TEXT SEGMENT:
------------------------------------------------------------
Charitable Gift Planning in America

A Brief History by Ronald A. Brown

Charitable Gift Planning in Early America

When did American gift planning begin?

Written records are basic materials for historians.  Unfortunately, no records of charitable giving by Native American populations before European settlement have survived. 

America’s earliest immigrants brought with them a long tradition of providing a bequest to charity: four Mayflower Pilgrims made gifts to their churches through their written wills in the 1600s. Grateful trustees renamed their new college in honor of John Harvard’s bequest in 1638. From 1636-1712, Harvard College received three times as much money from bequests as from lifetime gifts.

Top American leaders gave personal examples of charitable bequests. Benjamin Franklin made generous testamentary gifts through charitable trusts to support young tradesmen in Boston and Philadelphia. George Washington never attended college, but wrote a will in which he made bequests to several colleges and trade schools. James Madison made a bequest to the Princeton University Library which was the largest to that library until after the Civil War.   

In settings very different from their many countries of origin, donors in the thirteen British-run colonies in America found innovative ways to make gifts using charitable trusts, financial contracts, real estate, crops, livestock, books, artworks, and other tangible property.
------------------------------------------------------------
GIVEN INFORMATION:
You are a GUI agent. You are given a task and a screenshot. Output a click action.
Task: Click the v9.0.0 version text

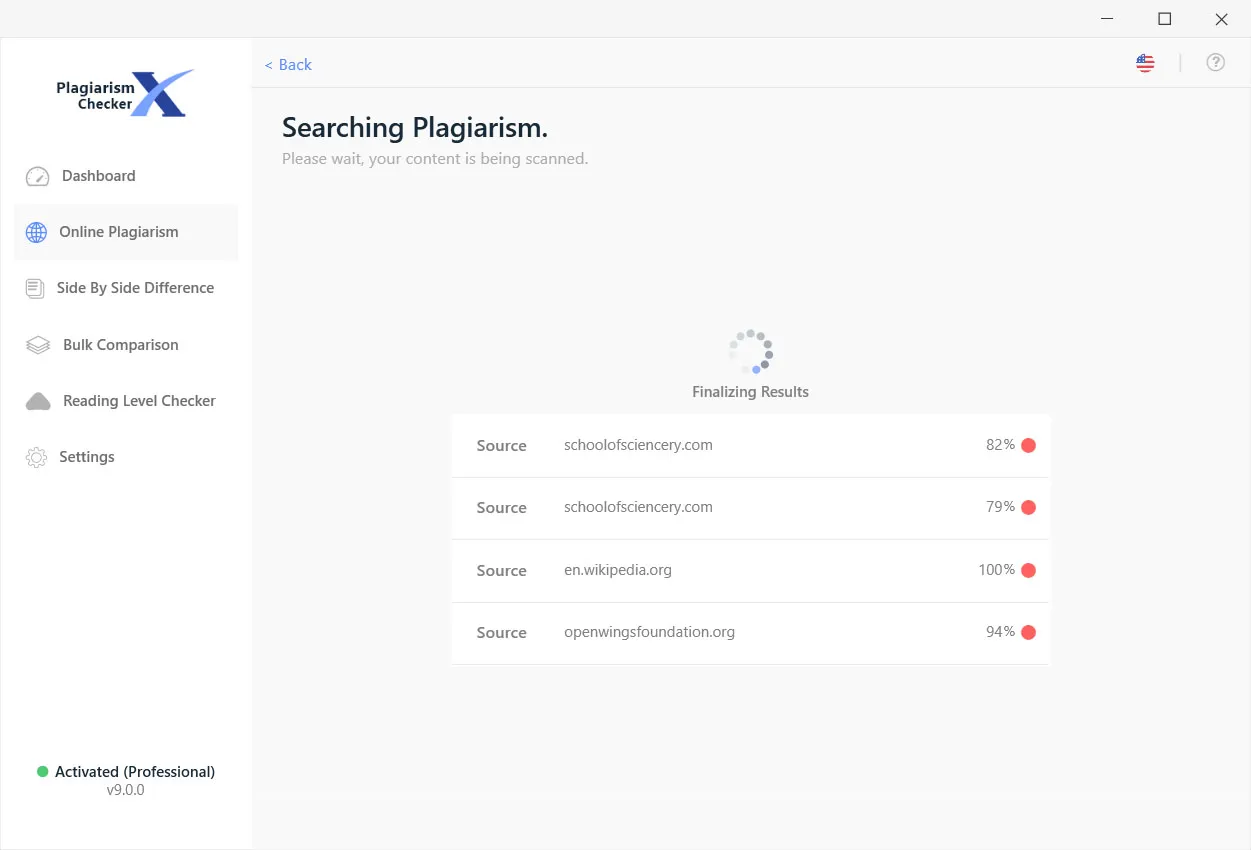[x=125, y=789]
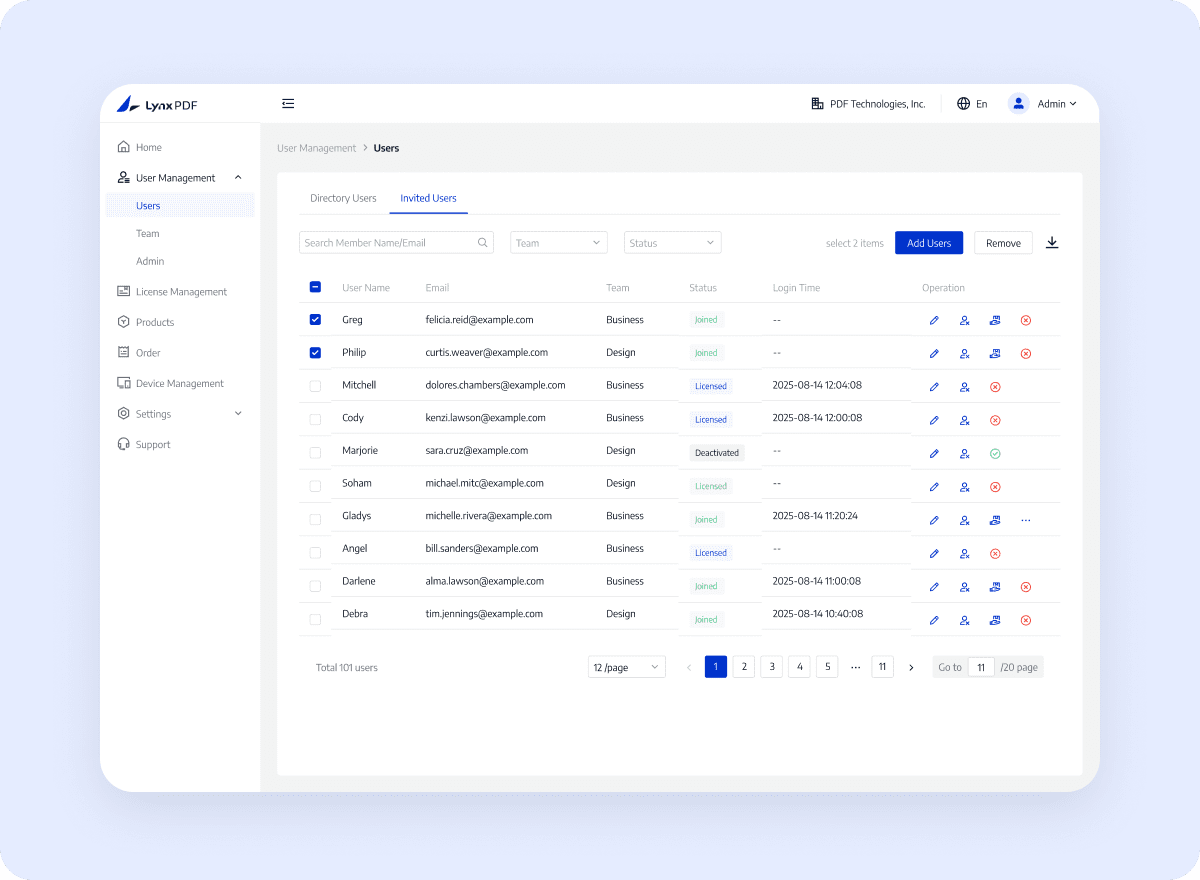Check the checkbox for Mitchell
This screenshot has height=880, width=1200.
tap(315, 386)
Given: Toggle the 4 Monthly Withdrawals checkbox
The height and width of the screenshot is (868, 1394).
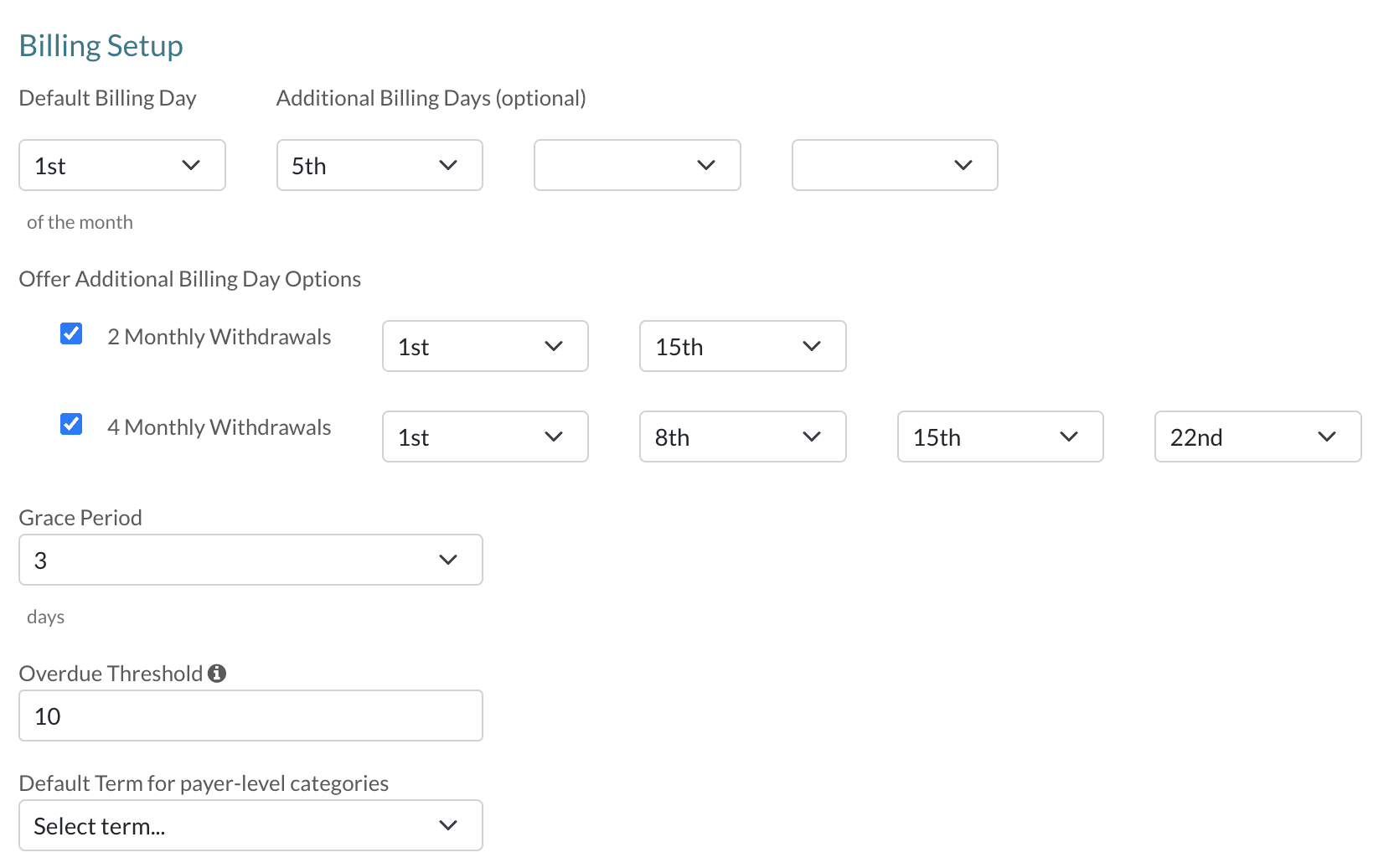Looking at the screenshot, I should coord(71,424).
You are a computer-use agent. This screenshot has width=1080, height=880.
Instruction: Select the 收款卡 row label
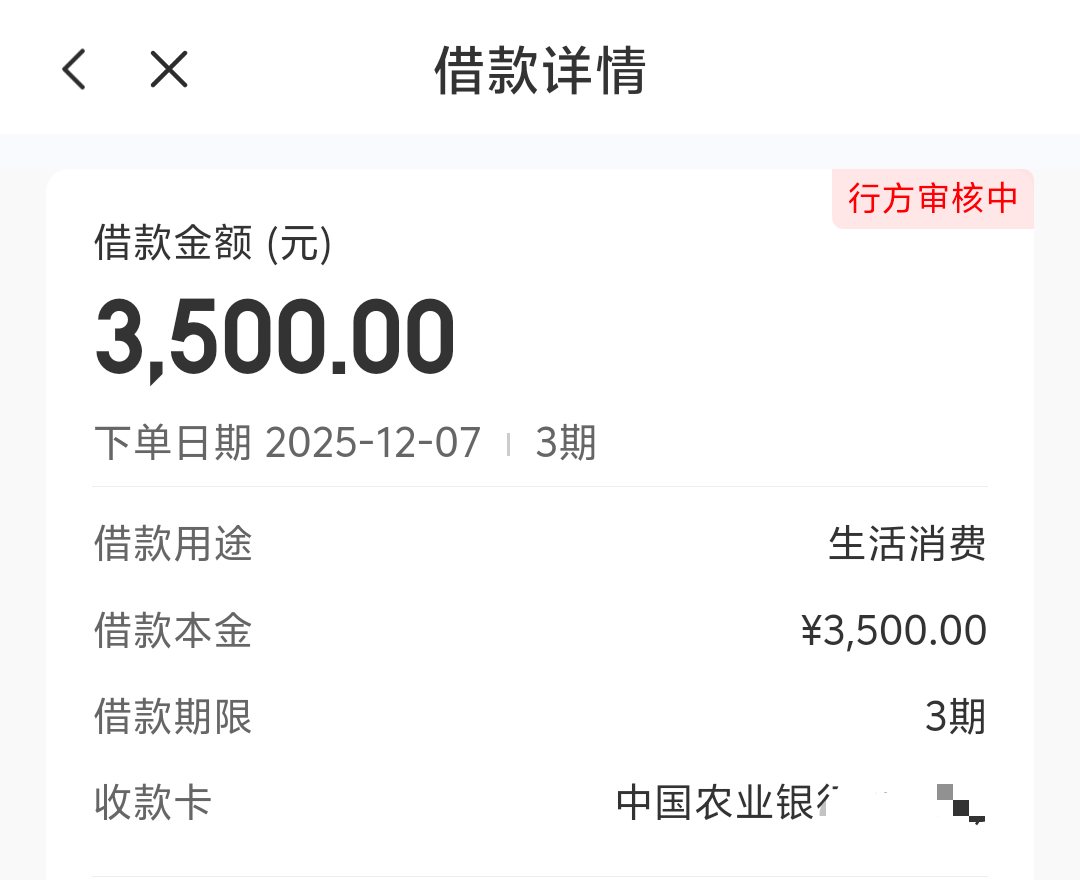click(153, 803)
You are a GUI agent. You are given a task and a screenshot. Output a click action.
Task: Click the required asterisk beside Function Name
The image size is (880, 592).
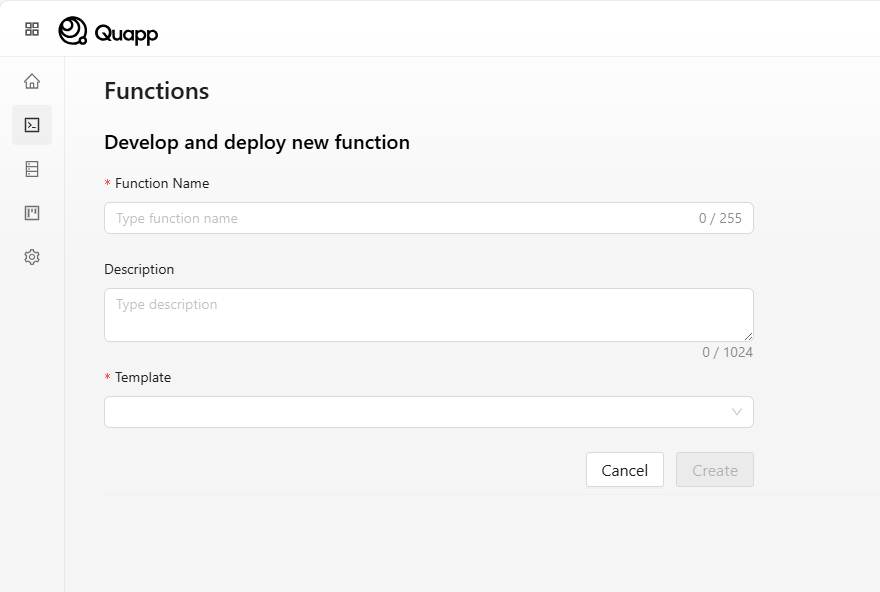107,183
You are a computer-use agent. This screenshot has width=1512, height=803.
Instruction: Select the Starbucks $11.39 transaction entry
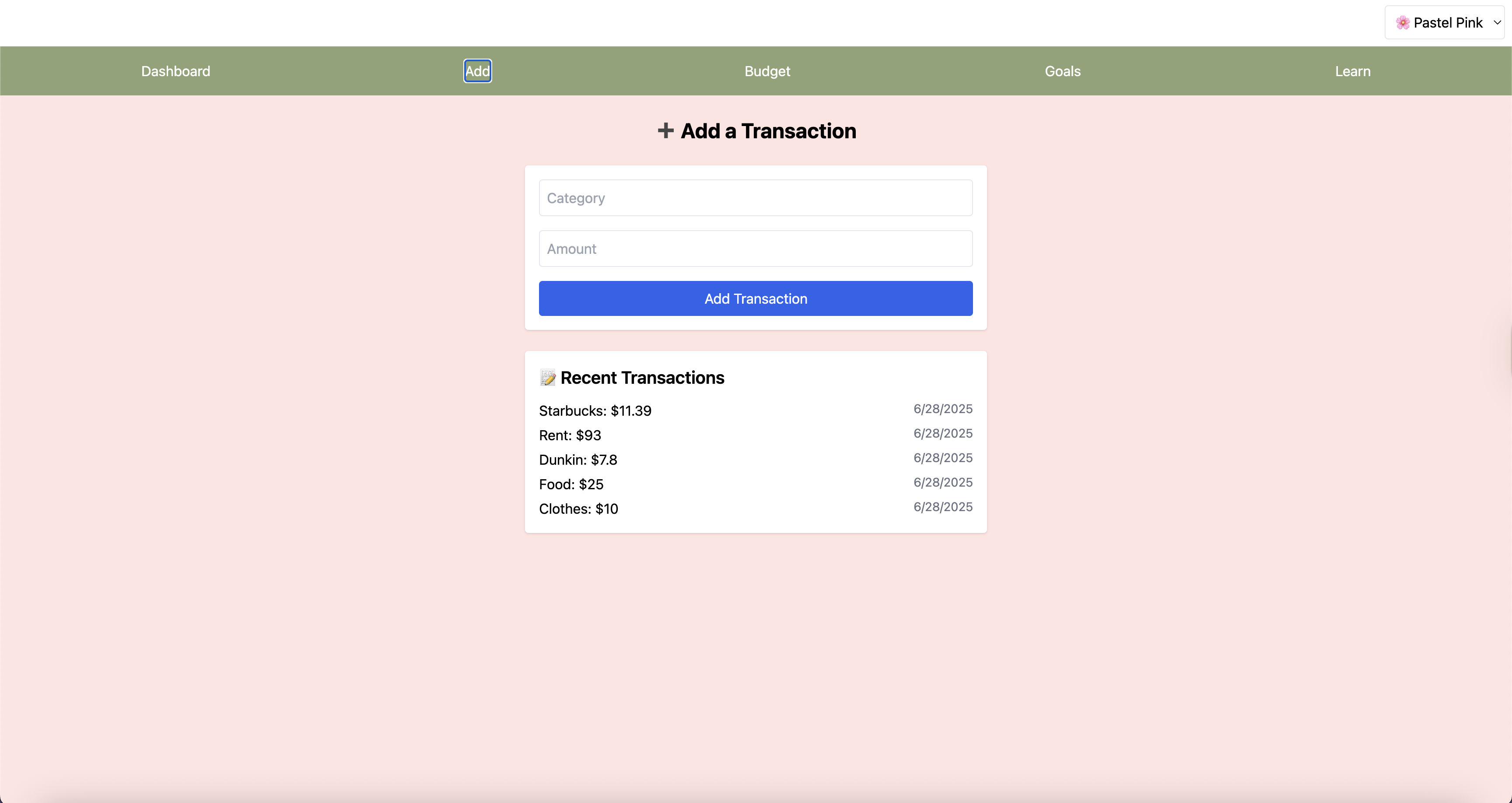pos(595,411)
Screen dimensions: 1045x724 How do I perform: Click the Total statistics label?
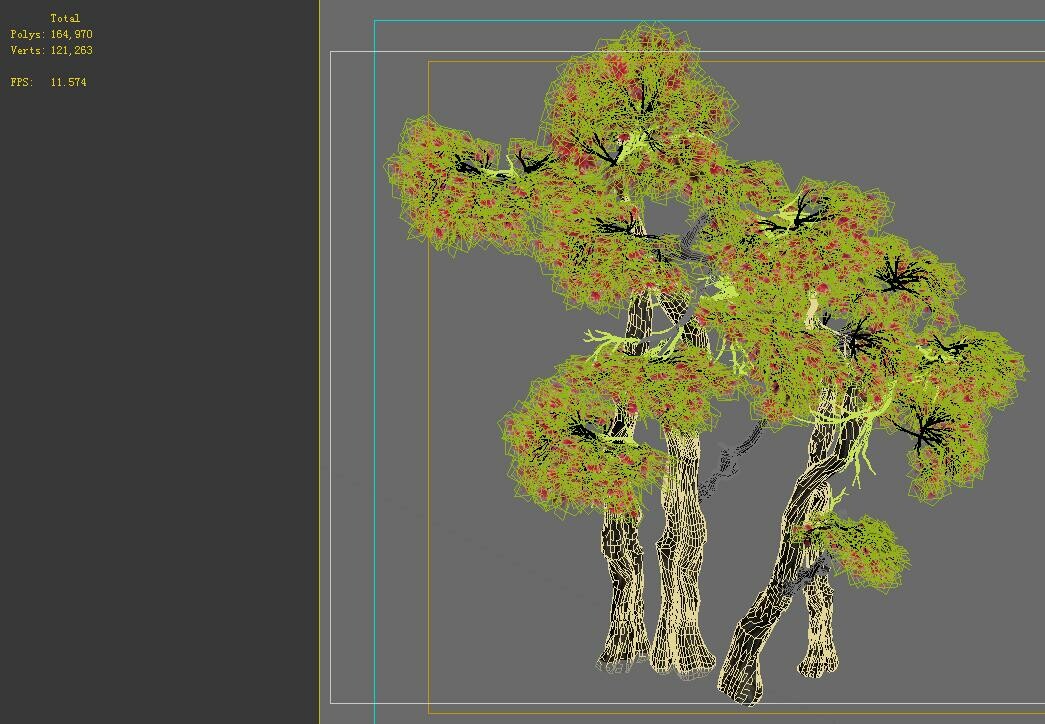click(66, 18)
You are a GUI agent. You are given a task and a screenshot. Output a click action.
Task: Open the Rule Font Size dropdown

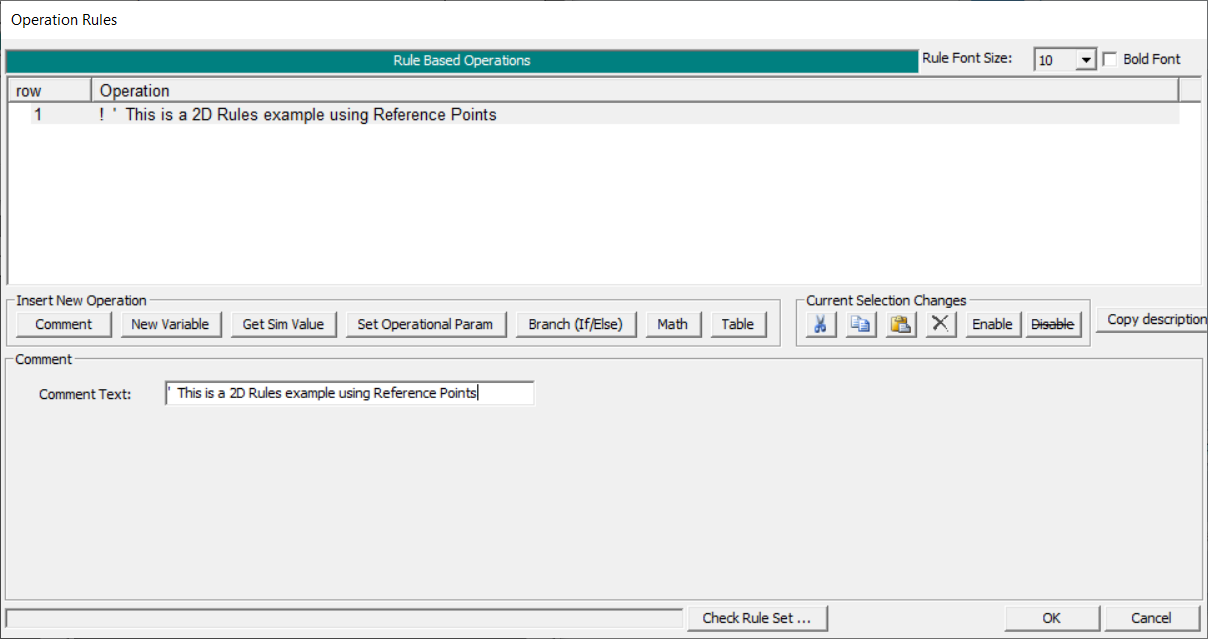pos(1086,60)
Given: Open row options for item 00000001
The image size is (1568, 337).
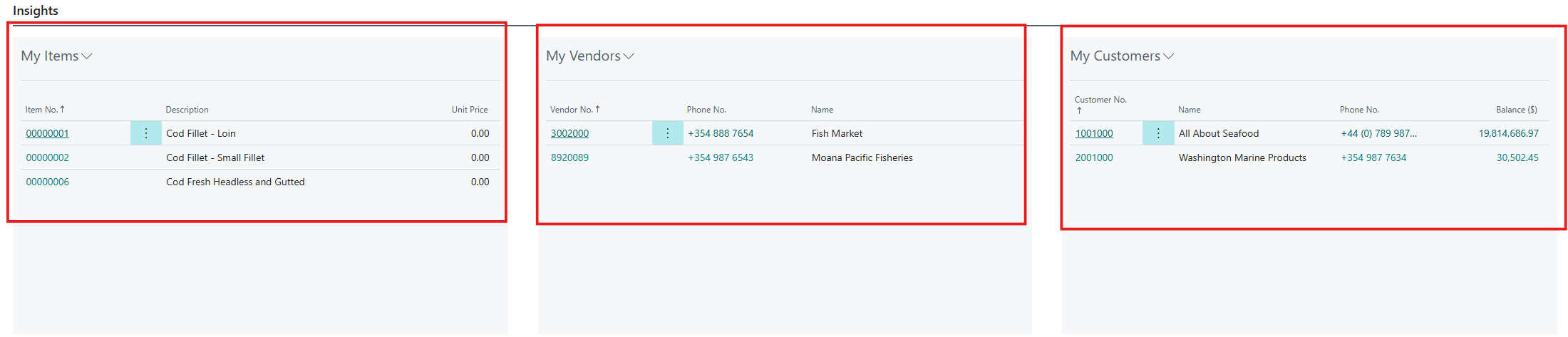Looking at the screenshot, I should tap(146, 133).
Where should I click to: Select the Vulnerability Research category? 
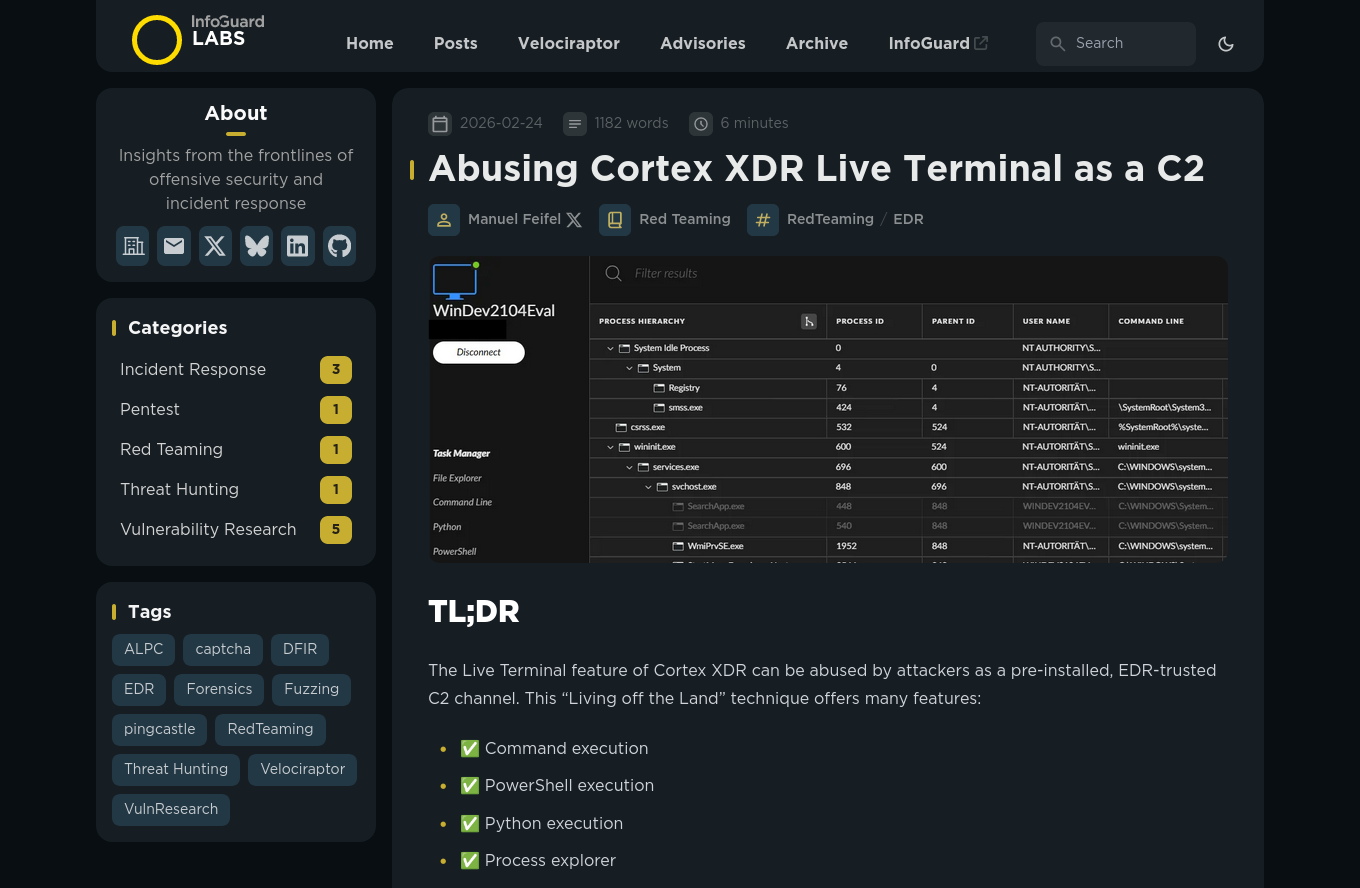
------------------------------------------------------------
STATED EXERCISE 1:
According to the text on charitable gift planning, how did Harvard College's income from bequests from 1636 to 1712 compare with its income from lifetime gifts?
STATED EXERCISE 2:
List every person the text on charitable gift planning names as having made a bequest or testamentary gift.
STATED EXERCISE 3:
Pick up the history of charitable gift planning in America at its end and continue it.
The lines play no part in this work.

WRITTEN REPLY 1:
Harvard College received three times as much money from bequests as from lifetime gifts.

WRITTEN REPLY 2:
John Harvard, Benjamin Franklin, George Washington, James Madison

WRITTEN REPLY 3:
American ingenuity in charitable gift planning was already a long tradition when John Trumbull gave his best paintings of the American Revolution to Yale in exchange for a life annuity in 1831. His annuity payments were financed by selling tickets for admission to the Trumbull Gallery. 

Philanthropy was baked into the nation’s character from the start.  Freedom to worship as they chose, including freedom from persecution by an official state church, attracted many immigrants to America. Drafters of the Constitution assumed that people would form private churches and synagogues, schools and colleges, craft guilds, libraries, and other voluntary associations independent from the federal government.

In 1788, the Constitution of the United States became the legal foundation for charitable gift planning through three co-equal branches of government: laws affecting charitable giving are enacted by Congress; tax regulations and rulings are issued by the Treasury Department and its Internal Revenue Service (IRS); and judicial review is provided by a federal court system, including the Supreme Court.


Charitable Gift Planning in the 20th Century

For 300 years after the colonies at Jamestown and Plymouth began, charitable gift planning was not driven by tax considerations. Our modern federal income tax system was enacted in 1913; the estate tax in 1916; and a tax deduction for gifts to qualified charities was introduced in 1917.

A wave of life income gifts in America began in 1919, when the American Bible Society ran a gift annuity campaign based on mass advertising in national religious publications, issuing 4,615 annuity contracts in 11 years.  Hundreds of churches, colleges, and social welfare organizations started gift annuity programs in the 1920s.

Beginning in 1921, Alfred Williams Anthony championed collaboration among nonprofit organizations and professional advisors to support gift planning programs. His Committee on Financial and Fiduciary Matters organized a gift planning conference for financial institutions in March of 1927 which called for emergency action to reduce the risks taken by nonprofit organizations in their gift annuity programs.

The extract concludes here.